Volkswagen May Have to Pay Billions to Drivers It Cheated
The Associated Press is reporting that the German automaker Volkswagen will pay $10.2 billion in American settlement claims over its emissions cheating scandal. According to the AP’s anonymous source, 482,000 Volkswagen owners of cars with pollution controls designed to work only during emissions testing will receive $1,000 to $5,000 in payments depending on the age of their vehicles. Volkswagen will also pay penalties to the U.S. government.
The Volkswagen case has been placed under a gag order by a federal judge and the terms reported by the AP’s source could differ from those set to be officially reported by the court on Tuesday. But the AP’s source and other recent reporting suggest that Volkswagen could soon pay heavily for a scandal that has rocked both the company and the auto industry for months.
In April, Volkswagen reached a preliminary agreement with the Justice Department to buy back or fix nearly half a million cars with illegal emissions-cheating systems. The program has yet to be approved by the Environmental Protection Agency or California’s Air Resources Board, but, as Bloomberg reported last week, is likely to be included in the settlement agreement due to be announced, which, according to their own source, allocates $6.5 billion for car owners.
Volkswagen could face additional fines from regulators even after the settlement is announced, and is the subject of a $3.6 billion dollar lawsuit from 300 institutional investors in Germany as well as criminal probes. Volkswagen has committed $18.4 billion to covering the total global costs of the scandal.
Internally, the company is in turmoil. On Wednesday, Volkswagen shareholders slammed the appointment of Volkswagen AG Chairman Hans Dieter Pötsch as head of the board responsible for Volkswagen’s internal investigation of the scandal. Pötsch, who was the company’s chief financial officer when the scandal first broke, was named to the board by a court in September and had his appointment backed by the company’s largest shareholders. But critics at the company’s annual meeting suggested an inherent conflict of interest in Pötsch’s oversight of an investigation into potential wrongdoing by the company’s top executives, including himself.

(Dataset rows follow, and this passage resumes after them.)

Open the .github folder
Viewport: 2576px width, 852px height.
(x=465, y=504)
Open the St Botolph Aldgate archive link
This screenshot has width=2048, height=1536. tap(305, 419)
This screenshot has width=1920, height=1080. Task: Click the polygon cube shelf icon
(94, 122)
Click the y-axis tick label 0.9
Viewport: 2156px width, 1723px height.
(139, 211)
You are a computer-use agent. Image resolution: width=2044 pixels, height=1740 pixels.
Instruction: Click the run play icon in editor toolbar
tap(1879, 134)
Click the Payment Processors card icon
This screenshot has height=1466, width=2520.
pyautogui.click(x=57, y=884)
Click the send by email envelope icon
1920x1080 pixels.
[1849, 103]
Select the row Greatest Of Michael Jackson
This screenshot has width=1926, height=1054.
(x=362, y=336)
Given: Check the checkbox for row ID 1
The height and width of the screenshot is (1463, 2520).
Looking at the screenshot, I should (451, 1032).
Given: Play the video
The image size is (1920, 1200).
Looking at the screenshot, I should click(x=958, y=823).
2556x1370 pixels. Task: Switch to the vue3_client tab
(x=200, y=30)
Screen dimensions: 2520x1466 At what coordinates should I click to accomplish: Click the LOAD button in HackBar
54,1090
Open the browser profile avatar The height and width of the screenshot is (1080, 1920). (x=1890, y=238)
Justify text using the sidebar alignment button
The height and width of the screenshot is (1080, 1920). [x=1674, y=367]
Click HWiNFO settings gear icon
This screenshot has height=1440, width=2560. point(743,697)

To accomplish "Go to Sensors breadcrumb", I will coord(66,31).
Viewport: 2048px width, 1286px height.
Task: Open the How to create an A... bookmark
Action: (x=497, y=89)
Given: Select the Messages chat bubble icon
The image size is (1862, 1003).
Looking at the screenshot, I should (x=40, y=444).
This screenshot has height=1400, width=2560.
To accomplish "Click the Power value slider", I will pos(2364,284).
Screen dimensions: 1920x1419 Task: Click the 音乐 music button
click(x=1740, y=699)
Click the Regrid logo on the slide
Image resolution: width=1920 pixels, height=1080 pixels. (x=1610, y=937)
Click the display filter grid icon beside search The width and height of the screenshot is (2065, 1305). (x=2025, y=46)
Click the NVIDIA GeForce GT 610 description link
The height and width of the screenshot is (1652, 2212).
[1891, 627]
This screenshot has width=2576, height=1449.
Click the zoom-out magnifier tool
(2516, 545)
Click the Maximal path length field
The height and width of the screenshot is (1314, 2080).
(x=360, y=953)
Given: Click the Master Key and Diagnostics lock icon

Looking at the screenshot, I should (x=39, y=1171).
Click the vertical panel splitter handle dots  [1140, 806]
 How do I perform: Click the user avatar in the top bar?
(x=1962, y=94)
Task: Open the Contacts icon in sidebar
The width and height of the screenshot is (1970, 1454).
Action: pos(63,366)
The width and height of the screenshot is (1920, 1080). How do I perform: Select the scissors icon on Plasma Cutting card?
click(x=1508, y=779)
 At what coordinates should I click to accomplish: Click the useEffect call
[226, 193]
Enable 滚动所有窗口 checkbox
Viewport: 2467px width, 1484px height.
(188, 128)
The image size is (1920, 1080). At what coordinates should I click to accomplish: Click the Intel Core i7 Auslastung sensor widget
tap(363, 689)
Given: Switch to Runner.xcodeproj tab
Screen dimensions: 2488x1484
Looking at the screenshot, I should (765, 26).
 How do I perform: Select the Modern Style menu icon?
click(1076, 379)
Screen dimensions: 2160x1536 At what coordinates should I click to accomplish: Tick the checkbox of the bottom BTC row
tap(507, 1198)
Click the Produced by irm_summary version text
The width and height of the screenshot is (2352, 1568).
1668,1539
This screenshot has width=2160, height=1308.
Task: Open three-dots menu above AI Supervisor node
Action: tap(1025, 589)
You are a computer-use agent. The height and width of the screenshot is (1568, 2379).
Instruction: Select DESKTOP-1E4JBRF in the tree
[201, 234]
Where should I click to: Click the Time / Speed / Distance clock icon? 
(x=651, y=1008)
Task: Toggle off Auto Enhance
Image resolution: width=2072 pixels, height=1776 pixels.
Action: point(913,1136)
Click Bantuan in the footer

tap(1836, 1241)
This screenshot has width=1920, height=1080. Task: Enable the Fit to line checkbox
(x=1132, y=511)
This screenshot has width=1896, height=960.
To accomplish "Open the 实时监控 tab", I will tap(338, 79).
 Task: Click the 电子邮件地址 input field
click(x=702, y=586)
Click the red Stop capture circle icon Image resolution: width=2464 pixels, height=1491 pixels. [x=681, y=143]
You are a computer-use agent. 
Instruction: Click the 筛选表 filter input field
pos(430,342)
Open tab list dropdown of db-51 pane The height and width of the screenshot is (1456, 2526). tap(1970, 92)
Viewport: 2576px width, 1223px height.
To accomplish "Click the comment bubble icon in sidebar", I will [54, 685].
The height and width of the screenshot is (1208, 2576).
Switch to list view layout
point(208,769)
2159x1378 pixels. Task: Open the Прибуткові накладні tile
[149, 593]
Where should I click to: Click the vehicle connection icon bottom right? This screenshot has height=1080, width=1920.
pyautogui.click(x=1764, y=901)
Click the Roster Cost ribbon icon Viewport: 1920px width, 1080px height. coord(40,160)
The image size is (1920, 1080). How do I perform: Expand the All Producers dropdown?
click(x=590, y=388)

Volkswagen’s crisis began in September after the EPA ordered the recall of hundreds of thousands of Volkswagen vehicles found to contain systems designed to trigger emissions reductions only during regulatory testing. On the road in normal conditions, some cars were found to emit nearly 40 times the amount of nitrogen oxide legally permitted in the United States. The company soon admitted such systems had been installed in 11 million diesel vehicles worldwide. The company also admitted that the systems violated American laws, but told the New York Times in January that it believed they were not “forbidden” in Europe. Nevertheless, the company will recall 8.5 million European vehicles in addition to the nearly half a million cars slated for recall in the United States.